表2 三組術后VAS 評分和CMS 評分比較Tab. 2 Comparison of postoperative VAS score and CMS score between the three groups

為盡量減少干擾因素,本研究排除了肩袖損傷MRI 分級≥2 級的需要手術修復、肱二頭肌長頭腱斷裂、肩袖肌腱鈣化的患者,參考Escamilla等[14]提出的SIS 訓練計劃,制訂康復方案。第一階段為急性期,一般為術后1 周,內容:給予保護以減輕疼痛和發炎,逐步使運動范圍正常化,重建肌肉平衡,改善姿勢,病人教育和避免惡化的活動;第二階段為中間期,一般為術后1 ~ 3 周,內容:重建無疼痛的活動范圍,使肩關節復雜的運動學恢復正常,正常肌肉力量,減少炎癥和疼痛,增加涉及上臂的活動;第三階段為強化期,一般為術后3 ~ 6 周,內容:開始積極的強化訓練,增強力量和耐力,進一步功能訓練,并開始具體的運動訓練,如投擲活動。

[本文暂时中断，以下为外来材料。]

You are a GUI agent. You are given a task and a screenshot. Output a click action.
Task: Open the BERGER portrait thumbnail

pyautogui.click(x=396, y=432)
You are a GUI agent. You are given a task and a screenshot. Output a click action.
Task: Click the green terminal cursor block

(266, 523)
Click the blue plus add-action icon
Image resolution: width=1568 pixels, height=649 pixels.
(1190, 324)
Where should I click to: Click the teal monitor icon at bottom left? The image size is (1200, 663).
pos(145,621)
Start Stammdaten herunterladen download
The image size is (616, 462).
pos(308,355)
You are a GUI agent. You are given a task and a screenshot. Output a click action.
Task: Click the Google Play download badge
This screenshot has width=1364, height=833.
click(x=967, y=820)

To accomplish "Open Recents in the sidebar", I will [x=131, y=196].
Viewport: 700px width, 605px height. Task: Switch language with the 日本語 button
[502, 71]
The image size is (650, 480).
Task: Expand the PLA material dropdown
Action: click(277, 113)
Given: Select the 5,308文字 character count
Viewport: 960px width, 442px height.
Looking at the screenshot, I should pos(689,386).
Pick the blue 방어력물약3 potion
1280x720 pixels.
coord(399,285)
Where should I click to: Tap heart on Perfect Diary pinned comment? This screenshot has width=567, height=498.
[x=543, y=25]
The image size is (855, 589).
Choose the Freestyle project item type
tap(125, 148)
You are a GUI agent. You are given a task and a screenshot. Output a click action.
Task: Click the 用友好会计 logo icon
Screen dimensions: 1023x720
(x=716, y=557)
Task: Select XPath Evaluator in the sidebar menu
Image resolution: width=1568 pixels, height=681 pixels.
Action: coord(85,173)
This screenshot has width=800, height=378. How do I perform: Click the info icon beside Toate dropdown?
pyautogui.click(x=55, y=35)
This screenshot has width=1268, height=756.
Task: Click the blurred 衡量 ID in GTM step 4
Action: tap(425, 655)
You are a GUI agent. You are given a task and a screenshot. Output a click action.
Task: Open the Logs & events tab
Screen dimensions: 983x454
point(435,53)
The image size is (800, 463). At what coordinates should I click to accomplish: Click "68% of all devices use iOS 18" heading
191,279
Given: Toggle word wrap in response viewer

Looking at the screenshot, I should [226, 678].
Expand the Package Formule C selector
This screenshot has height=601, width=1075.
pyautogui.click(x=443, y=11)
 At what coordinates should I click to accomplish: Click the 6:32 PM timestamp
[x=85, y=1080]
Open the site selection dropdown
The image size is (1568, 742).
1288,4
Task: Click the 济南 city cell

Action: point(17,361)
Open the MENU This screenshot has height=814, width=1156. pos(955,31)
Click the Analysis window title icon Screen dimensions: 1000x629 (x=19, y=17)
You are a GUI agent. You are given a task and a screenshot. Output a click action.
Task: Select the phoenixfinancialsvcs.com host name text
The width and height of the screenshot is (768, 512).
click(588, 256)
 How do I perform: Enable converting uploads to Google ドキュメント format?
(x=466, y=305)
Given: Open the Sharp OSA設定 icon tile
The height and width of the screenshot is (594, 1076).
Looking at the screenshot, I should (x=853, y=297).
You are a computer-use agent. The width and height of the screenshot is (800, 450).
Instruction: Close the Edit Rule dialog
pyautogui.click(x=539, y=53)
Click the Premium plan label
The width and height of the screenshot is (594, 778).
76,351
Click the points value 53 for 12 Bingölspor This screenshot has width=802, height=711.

因個體平素體質不同,各個階段時間無需限制,如患者達到本階段的訓練目標即可進入下一階段,第一階段訓練目標:運動時VAS 評分≤4 分,患肢腫脹消退,出現皮紋征;第二階段訓練目標:運動時VAS評分≤3分,被動活動達到正常運動范圍,痛弧消失,肌肉平衡;第三階段訓練目標:運動時VAS 評分≤2 分,主動活動達到正常運動范圍,各方向肌群肌力>4級,原陽性體征均轉為陰性。

本研究采用便攜式熱敏肩理療儀的目的在于實現康復訓練與熱療同步[24],避免傳統紅外線熱療方式的不便,設置對照組B 目的在于證實便攜式熱敏肩理療儀的熱療效果不亞于傳統熱療方法。術后6 周和12 周隨訪,實驗組VAS 評分均優于對照組A 和對照組B,提示同步熱療聯合康復訓練能在康復訓練中間期降低患者的疼痛程度,但本研究VAS 評分在運動時采集數據易受主觀影響,兩極分化相對明顯。術后兩次隨訪CMS 評分實驗組優于對照組A,而實驗組與對照組B 差異常無統計學意義,組間比較P=0.725,兩因素交互作用P 值為0.011,提示三組中CMS 評分總體差異無統計學意義,但部分組間差異有統計學意義。總之,本研究數據說明實驗組在改善VAS 評分方面表現良好,而在提高CMS 評分方面表現不十分確切,由于實驗組治療時長為40 min,兩對照組均為60 min,可說明在減少治療時間的條件下實驗組亦能取得相同效果。所以,我們認為同步熱療聯合康復訓練對于SIS 術后患者是一種安全、有效的方法,有助于改善患者在康復訓練期間的舒適度,提高康復訓練的效率。

本研究不足之處:1) 患者因個體差異,對熱療適應溫度無法統一;2) 由于總樣本有限,對年齡段、肩袖損傷程度或伴隨其他病變部位等因素分類仍不夠精細;3)VAS 評分的數據僅在運動訓練時收集,未綜合考慮靜息和睡眠時的疼痛狀態;4)CMS 評分結果可能因分組多,樣本量小,具體差異有待進一步研究;5) 熱療和康復訓練的持續時間、比例方案、結合方式仍有待進一步研究;6) 根據使用者反饋需進一步改進便攜式熱敏肩部理療儀。